We urgently need to improve skills and productivity across the whole economy. This is increasingly pressing with Brexit only 18 months away.

An overly burdensome, complex and expensive structure of skills regulation and bureaucratic processes is slowing progress, however. Yet there appears to be little urgency within the government to address this.

If we are to succeed and continue to enjoy a comfortable standard of living, we must create excellent quality goods and services, efficiently produced by a skilled workforce that is able to compete against workforces in Asia, China and India.

Where do we start? UK workforce skills are generally at a lower level than that of our competitors, and national productivity is 15.1 per cent below other major economies, according to the Office for National Statistics. Of course, we have some excellent people - just not enough of them.

Brexit is not the trigger for these problems; the UK’s issues with developing the skills of our workforce are not new. However, it does bring them into focus.

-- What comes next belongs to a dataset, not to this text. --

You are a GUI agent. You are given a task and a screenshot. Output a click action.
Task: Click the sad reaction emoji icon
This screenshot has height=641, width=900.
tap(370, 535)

Over the past two decades, a series of well-intentioned policy reforms has failed during implementation, resulting in frustration and cynicism.

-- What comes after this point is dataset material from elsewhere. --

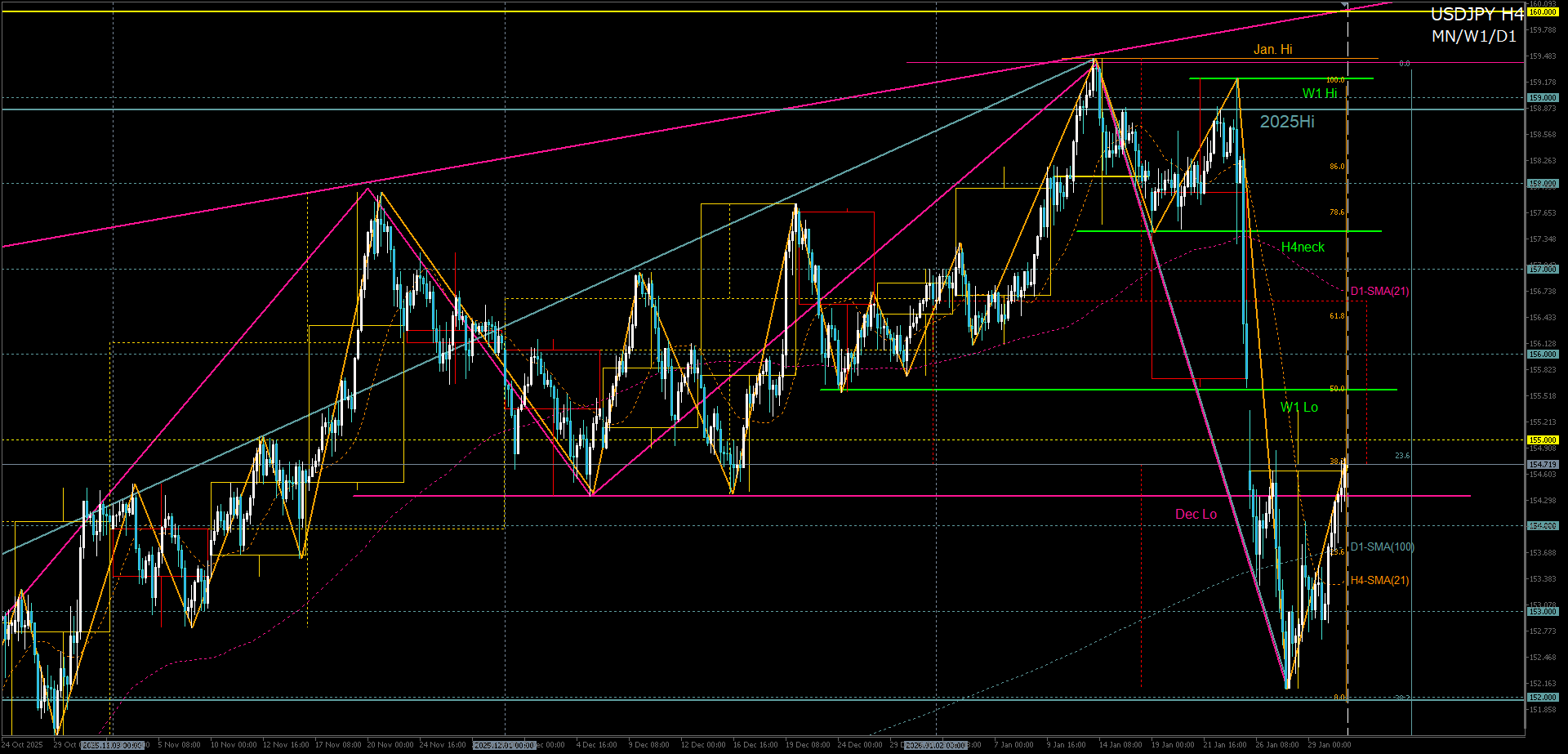Click the 2025.12.01 date marker on time axis
Viewport: 1568px width, 754px height.
pyautogui.click(x=504, y=745)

This looked set to change in 2013, when the government embarked on sensible reforms of apprenticeships and technical education (T-levels), which are ongoing.

However, to make them work well and achieve the quality result that we are all looking for, we now need some real drive and urgency behind their implementation.

England has been working on the employer-led “Trailblazer” apprenticeship reform for four years yet we still do not have a full set of reformed apprenticeship standards across the economy.

Such delays should be ringing alarm bells for apprenticeships and skills minister Anne Milton. Bureaucratic processes are slowing down progress, as are the delays in setting up the Institute for Apprenticeships, the body with responsibility for approving apprenticeships standards. As things stand, we have only tens of thousands of people on the new apprenticeships - less than half of the figure starting apprenticeships last year.

The recently published T-level plan equally lacks ambition. Despite the fact that we all know that we will need T-levels for levels 1 to 7, the government’s plan is currently for level 3 only (equivalent to A-levels) for 16- to 19-year-olds, and even this will not be implemented until 2024.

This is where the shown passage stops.